Neil Gaiman’a bu noktada ilettiğimiz bir soru sizin de kafanızı kurcalıyor olabilir. “Kendine ait yapımları olan Lucifer ve Constantine’de ana karakterler oldukça baskın kişiler tarafından canlandırılmıştı. Şimdi yeni karakterler ile benzer bir başarıyı yakalayabileceğinize inanıyor musunuz?” sorumuza “Lucifer ve Constantine’in Gaiman tarafından yaratıldığı, daha önce kullanılan karakterler ile hiçbir bağlantısı olmadığını” söylüyorlar. Ayrıca Tom Ellis tarafından canlandırılan Lucifer’in oldukça sevecen ve çekici bir karakter olduğunu, kendisinin yansıtmak istediği Lucifer’dan çok daha farklı bir kişiliğe sahip olduğunu da belirtiyor. Böyle bir karakterin, Dream’in çekeceği sıkıntıların temel sebebi olmasına da izin vermediğini sözlerine ekliyor.

Başta Dream’in yerine kaçırılmak isteyen Death karakteri ise benim gibi diğer birçok gazeteciyi de etkilemiş görünüyor. Dream’in ablası Death ile Kirby Howell-Baptiste tarafından canlandırılıyor ve ölüm o kadar sevecen bir yolla anlatılıyor ki insanın ölesi geliyor.
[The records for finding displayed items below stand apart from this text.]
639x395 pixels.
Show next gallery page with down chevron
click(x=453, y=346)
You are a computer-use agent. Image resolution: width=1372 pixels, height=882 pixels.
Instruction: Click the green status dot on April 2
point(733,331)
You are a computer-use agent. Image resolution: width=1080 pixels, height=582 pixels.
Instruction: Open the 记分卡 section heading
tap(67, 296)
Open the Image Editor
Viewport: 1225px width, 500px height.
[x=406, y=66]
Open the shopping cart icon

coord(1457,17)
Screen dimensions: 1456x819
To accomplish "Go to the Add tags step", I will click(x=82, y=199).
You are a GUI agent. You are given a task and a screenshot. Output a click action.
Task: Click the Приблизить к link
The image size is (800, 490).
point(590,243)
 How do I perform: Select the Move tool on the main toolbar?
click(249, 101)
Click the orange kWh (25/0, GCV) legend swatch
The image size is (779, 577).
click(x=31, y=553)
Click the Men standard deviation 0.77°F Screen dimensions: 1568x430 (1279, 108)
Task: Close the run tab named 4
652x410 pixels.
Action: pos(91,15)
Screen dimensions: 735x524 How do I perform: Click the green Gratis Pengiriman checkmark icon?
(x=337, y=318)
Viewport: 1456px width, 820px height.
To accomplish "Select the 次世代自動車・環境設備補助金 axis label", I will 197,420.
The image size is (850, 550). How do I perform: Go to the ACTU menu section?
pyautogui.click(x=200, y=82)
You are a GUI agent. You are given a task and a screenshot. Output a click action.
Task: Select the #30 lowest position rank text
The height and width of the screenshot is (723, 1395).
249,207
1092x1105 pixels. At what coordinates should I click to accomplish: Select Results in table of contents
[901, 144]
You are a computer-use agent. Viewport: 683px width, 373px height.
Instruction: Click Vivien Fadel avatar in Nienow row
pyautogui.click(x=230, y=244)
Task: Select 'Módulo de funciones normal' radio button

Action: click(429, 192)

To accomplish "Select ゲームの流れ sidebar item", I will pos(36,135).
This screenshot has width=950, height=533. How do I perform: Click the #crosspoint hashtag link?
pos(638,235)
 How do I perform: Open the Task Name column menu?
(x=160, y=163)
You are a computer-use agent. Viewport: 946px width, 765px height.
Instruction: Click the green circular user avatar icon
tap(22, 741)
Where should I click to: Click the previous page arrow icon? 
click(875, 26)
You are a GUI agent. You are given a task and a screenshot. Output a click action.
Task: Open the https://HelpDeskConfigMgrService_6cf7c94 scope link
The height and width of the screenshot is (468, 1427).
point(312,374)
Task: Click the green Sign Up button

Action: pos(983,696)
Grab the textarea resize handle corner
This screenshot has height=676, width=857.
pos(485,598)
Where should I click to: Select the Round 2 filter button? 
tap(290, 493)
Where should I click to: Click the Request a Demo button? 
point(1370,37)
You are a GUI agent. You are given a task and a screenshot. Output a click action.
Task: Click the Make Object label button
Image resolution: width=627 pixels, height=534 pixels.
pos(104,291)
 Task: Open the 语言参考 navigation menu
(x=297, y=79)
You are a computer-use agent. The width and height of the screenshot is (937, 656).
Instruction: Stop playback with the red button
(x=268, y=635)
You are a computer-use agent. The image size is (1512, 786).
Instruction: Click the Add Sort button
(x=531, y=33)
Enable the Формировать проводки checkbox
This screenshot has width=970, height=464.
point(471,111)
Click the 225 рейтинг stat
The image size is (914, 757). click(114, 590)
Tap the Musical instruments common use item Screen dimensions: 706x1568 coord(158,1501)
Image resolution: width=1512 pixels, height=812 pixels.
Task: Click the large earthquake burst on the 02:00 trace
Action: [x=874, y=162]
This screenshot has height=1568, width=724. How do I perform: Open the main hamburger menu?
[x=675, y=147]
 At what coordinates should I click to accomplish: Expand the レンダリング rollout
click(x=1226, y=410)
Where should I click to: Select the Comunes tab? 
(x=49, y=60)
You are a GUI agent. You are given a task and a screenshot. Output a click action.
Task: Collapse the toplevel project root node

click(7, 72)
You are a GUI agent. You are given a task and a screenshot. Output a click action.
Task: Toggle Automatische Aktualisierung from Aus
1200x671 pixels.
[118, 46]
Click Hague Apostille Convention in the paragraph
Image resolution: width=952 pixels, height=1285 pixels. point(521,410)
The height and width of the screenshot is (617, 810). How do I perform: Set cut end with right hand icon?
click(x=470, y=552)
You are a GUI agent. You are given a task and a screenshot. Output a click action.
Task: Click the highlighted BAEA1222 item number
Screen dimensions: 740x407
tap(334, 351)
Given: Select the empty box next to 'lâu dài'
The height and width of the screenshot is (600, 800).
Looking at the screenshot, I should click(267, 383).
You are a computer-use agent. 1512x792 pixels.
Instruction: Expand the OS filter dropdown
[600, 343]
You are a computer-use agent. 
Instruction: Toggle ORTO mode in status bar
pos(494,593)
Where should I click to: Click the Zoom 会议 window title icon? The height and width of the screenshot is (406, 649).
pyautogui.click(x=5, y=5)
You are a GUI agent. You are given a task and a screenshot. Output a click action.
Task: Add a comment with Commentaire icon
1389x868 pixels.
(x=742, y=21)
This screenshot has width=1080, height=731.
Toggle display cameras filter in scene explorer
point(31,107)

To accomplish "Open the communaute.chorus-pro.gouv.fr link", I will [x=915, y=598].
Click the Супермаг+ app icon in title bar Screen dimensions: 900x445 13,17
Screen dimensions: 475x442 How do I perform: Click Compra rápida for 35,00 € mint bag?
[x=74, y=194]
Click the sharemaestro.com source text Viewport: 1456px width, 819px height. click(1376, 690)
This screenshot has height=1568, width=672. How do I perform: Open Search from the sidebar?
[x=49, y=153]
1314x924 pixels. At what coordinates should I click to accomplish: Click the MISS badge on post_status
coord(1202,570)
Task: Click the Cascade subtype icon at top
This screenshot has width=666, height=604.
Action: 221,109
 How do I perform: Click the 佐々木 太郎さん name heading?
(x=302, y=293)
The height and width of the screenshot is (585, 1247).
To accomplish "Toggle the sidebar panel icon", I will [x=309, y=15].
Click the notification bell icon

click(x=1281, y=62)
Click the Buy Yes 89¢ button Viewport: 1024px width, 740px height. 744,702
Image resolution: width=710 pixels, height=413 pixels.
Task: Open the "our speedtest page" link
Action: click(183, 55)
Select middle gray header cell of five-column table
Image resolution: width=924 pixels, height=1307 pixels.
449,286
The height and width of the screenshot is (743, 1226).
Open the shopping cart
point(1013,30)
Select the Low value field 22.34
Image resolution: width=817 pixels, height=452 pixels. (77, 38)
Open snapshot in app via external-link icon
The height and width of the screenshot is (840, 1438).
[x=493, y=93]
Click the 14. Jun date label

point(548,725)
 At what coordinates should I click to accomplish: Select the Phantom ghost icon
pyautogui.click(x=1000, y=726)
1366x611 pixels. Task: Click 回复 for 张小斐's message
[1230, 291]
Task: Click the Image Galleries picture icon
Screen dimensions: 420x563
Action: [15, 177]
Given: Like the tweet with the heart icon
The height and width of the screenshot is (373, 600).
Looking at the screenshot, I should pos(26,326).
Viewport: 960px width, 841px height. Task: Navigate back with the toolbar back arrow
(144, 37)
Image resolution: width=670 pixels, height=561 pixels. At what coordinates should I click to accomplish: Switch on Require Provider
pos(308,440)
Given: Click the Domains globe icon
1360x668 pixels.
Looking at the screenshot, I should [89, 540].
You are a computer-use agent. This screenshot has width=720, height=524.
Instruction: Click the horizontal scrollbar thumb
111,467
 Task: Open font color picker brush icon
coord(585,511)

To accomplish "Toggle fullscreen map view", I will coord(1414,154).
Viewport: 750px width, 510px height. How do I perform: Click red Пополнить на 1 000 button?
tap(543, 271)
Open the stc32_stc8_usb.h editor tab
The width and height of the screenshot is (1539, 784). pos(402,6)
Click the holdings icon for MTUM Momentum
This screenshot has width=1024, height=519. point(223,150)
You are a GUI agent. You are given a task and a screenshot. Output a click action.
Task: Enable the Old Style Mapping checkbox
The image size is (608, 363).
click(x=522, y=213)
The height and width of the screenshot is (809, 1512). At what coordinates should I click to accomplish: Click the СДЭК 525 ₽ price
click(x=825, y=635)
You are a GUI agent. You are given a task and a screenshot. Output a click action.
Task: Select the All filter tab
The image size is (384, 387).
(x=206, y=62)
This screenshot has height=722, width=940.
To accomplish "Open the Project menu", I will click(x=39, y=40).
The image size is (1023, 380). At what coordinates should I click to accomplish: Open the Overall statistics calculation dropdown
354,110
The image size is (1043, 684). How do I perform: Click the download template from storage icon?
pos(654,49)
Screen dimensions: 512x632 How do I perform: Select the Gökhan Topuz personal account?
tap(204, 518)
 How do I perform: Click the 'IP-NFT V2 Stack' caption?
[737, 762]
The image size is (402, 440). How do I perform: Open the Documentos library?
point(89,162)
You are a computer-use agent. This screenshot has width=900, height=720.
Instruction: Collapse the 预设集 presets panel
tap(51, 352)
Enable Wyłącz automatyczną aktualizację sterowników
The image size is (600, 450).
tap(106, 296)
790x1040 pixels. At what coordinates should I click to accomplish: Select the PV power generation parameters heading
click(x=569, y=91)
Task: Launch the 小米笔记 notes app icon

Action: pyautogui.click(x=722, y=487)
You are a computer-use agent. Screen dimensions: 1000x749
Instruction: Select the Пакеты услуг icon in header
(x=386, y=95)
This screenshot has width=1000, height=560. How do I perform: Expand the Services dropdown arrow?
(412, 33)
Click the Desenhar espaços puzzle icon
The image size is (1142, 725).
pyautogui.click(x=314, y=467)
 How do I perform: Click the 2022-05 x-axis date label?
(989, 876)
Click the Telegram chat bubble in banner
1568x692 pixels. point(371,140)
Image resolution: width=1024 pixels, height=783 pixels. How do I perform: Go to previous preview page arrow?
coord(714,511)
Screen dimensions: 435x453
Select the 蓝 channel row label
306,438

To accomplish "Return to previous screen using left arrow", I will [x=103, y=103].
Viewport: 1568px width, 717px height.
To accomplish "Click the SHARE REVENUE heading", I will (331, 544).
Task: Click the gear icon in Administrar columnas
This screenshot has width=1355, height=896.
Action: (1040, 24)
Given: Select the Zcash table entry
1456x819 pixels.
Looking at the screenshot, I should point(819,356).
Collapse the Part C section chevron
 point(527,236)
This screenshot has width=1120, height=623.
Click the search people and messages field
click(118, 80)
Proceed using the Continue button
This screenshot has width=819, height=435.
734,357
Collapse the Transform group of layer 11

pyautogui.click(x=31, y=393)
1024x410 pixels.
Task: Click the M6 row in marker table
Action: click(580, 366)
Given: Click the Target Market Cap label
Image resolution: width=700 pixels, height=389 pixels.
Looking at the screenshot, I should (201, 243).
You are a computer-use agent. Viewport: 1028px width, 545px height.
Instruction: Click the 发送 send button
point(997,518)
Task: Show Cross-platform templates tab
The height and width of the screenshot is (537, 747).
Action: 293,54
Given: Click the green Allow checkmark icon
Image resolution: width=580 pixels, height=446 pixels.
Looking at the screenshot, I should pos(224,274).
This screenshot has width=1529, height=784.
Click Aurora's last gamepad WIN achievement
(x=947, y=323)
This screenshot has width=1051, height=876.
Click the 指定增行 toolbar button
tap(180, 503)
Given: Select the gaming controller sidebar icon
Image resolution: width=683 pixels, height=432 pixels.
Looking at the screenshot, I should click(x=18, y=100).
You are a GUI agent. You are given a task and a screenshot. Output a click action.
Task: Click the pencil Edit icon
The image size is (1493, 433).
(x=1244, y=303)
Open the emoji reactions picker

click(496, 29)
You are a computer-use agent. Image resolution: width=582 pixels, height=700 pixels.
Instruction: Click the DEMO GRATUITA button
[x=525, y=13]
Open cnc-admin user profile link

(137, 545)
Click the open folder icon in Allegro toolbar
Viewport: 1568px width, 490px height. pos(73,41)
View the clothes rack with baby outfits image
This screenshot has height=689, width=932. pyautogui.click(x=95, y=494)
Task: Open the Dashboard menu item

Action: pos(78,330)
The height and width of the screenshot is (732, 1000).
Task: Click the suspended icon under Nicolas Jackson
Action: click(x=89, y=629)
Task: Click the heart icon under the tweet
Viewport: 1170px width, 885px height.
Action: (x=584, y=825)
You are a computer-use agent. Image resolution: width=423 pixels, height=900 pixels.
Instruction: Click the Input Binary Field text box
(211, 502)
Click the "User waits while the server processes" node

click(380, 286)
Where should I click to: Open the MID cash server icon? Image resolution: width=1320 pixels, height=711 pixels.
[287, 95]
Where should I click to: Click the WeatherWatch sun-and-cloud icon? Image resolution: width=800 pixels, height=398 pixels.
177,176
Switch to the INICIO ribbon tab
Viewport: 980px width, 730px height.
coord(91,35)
Dizinin ilk iki bölümü oldukça yavaş akıyor. İzleyicileri sıkabilecek nitelikte. Ancak olay örgüsünü doğru kavrayıp, ailenin yapısını öğrenebilmek açısından doğru bir anlatım olmuş. Ancak üçüncü bölümden itibaren olaylar gelişmeye başlıyor ve daha akıcı bir hale geliyor. Bugüne kadar DC ve Marvel tarafından yayınlanan süper kahraman yapımları bizi o kadar çok etkisine almış ki hemen aksiyon olsun, bir yerler havalara uçsun diye bekleyebiliyorsunuz. Ancak The Sandman ne bir süper kahraman dizisi ne de aksiyon dolu bir yapım. Kendine özgü fantastik dünyası, CGI’dan yeterince payını alamamış görüntüleri ile daha çok duygusal ve entrikalar ile kurgulanmış bir dünya.

Bugüne kadar The Sandman dünyasına giriş yapmadıysanız, diziyi izlemeniz gerekli. Hem Gaiman’ın eşsiz dünyasına onun gözünden tanık olacak hem de DC’nin süper kahraman olmayan evreninde çok daha fazlasının yattığını göreceksiniz.